Um pequeno país enfrenta uma ameaça real: ser engolido pelo mar em poucas décadas. A situação alarmante já afeta o cotidiano da população e levanta uma questão urgente para o mundo todo — se não fizermos nada agora, quem será o próximo?
Um país que desaparece diante dos nossos olhos

Com apenas 26 quilômetros quadrados de extensão e uma altitude média de quatro metros, esse país vive um colapso anunciado. As mudanças climáticas, que para muitos ainda soam distantes, são uma realidade cotidiana para seus habitantes. O avanço do mar ameaça engolir suas nove ilhas, que já sofrem com erosão costeira, enchentes e a destruição de fontes de água doce.
A intrusão de água salgada em lençóis freáticos tem tornado o solo improdutivo e contaminado poços antes usados para abastecimento. A agricultura local, já limitada, tornou-se praticamente inviável, forçando a população a depender de alimentos importados e colocando em risco a segurança alimentar.
Além disso, os corais — fundamentais para proteger a costa de Tuvalu — estão sendo dizimados pelo aumento da temperatura dos oceanos. Sem eles, as ilhas ficam ainda mais vulneráveis a tempestades e inundações.
Um alerta para o mundo inteiro
Durante a COP26, o ministro Simon Kofe usou palavras fortes ao afirmar que Tuvalu está afundando. Em um apelo dramático transmitido de dentro do mar, com água até os joelhos, ele alertou que o destino de sua nação pode ser apenas o primeiro capítulo de uma crise climática global.

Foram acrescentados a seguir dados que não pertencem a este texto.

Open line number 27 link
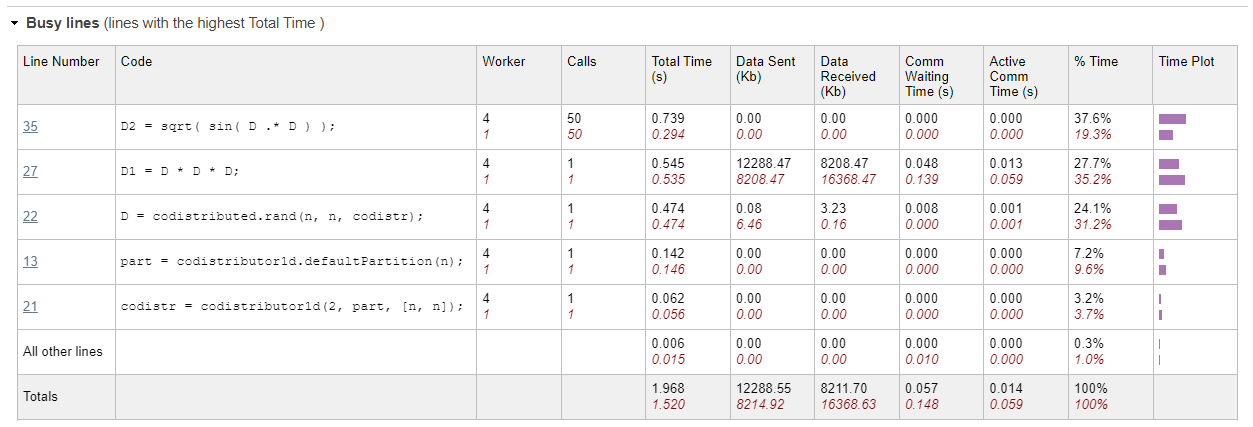This screenshot has height=427, width=1253. point(30,171)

A situação de Tuvalu escancara o que aguarda outros territórios costeiros e insulares do planeta. O que acontece com um país inteiro quando seu território desaparece? E o que acontece com sua cultura, sua história, sua identidade?
Segundo Kofe, o mundo precisa agir agora. O desaparecimento de Tuvalu não será um evento isolado, mas sim o prenúncio de um futuro possível para milhões de pessoas.
A sobrevivência do país está nas mãos de uma ação global coordenada. A redução das emissões de gases de efeito estufa, o apoio a comunidades vulneráveis e o compromisso com acordos ambientais são passos urgentes — não apenas para salvar Tuvalu, mas para preservar o que ainda resta do nosso equilíbrio planetário.